New member here. Questions on a 828D I am stumped I can't figure out why the auger belt cut completely through plastic shield. I put on a new belt this morning and the new belt and is still visible outside of shield. Anybody have any ideas. Thanks


----------



## jeffwoehrle (Oct 30, 2018)

Not quite sure what you mean. Can you post a pic?


----------



## skutflut (Oct 16, 2015)

You are talking about the belt cover I assume? 

Only thing i can think of is that the new belt is not routed properly, is too long, or not the right width for the pulley groove. 

The belt must be rubbing on the inner surface of the belt cover to wear a hole through it. 

Did the hole appear while you were the machine was blowing show, or just idling with the auger disengaged? 

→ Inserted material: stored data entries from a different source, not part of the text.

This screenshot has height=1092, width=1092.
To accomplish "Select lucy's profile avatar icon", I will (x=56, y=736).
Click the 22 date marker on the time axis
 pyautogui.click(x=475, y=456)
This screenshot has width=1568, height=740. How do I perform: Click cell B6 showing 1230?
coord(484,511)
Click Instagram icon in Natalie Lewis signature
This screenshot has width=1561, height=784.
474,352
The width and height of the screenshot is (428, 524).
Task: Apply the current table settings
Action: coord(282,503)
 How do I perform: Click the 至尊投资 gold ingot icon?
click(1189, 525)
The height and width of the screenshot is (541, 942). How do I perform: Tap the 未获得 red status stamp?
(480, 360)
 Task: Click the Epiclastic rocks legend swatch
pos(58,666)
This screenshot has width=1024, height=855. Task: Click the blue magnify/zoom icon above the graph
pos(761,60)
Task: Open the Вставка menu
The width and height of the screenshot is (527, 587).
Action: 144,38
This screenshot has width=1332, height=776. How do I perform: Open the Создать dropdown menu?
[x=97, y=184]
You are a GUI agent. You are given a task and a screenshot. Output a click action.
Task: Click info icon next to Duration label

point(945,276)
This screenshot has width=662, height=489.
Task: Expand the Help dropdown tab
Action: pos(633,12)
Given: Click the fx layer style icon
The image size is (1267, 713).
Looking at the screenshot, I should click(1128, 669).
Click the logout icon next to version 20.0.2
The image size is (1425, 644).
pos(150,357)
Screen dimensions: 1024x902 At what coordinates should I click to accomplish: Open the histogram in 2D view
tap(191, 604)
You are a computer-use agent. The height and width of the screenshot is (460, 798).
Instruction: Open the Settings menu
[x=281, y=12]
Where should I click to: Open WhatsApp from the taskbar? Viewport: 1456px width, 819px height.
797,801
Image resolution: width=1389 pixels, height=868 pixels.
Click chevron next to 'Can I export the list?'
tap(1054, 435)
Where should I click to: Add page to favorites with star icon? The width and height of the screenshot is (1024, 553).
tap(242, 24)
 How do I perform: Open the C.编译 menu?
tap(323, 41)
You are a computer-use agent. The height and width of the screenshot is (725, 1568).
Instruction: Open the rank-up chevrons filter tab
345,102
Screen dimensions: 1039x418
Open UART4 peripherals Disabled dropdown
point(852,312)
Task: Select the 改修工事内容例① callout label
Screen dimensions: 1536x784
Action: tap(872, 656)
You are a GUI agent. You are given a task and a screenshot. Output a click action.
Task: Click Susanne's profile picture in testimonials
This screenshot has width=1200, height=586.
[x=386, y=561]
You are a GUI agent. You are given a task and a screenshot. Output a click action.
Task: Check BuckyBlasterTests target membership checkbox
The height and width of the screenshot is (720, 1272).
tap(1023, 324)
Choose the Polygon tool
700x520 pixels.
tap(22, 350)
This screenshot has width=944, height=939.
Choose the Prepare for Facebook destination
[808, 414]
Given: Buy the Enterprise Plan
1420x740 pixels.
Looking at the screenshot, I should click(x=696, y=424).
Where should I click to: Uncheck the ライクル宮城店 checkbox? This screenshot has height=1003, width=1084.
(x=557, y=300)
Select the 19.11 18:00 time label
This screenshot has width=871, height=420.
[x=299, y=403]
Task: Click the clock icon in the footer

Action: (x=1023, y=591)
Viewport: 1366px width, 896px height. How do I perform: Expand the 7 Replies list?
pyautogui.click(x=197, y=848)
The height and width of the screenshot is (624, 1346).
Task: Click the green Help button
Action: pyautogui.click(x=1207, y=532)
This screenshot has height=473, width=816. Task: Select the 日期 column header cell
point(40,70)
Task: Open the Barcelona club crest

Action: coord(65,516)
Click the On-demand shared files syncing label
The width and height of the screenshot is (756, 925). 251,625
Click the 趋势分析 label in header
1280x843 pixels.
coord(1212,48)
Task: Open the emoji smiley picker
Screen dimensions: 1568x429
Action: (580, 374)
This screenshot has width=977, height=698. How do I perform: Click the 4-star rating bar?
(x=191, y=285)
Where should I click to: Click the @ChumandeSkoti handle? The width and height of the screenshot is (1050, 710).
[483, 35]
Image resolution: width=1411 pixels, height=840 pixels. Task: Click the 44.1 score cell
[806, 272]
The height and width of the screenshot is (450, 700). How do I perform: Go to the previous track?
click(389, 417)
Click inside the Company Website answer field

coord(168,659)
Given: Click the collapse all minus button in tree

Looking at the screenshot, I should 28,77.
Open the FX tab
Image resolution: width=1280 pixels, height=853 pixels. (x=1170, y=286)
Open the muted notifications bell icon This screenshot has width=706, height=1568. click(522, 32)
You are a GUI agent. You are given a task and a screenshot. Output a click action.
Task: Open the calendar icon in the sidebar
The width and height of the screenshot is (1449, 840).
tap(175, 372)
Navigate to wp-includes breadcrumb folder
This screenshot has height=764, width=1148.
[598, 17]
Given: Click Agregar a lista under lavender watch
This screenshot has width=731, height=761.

Pictures would really help showing the damaged cover, engine pulley with auger belt visible, belt keeper(s) bars. Also show how the belt sits in the pulley with the auger engaged, and when it is NOT engaged, so we can see how much slack the belt has around the pulley.


----------



## JLawrence08648 (Jan 15, 2017)

I agree with skutfkut, the belt is routed wrong? Wrong belt, too long and slapping? Do you have belt stays?

Posting a video would be the best. Pics are second best.


----------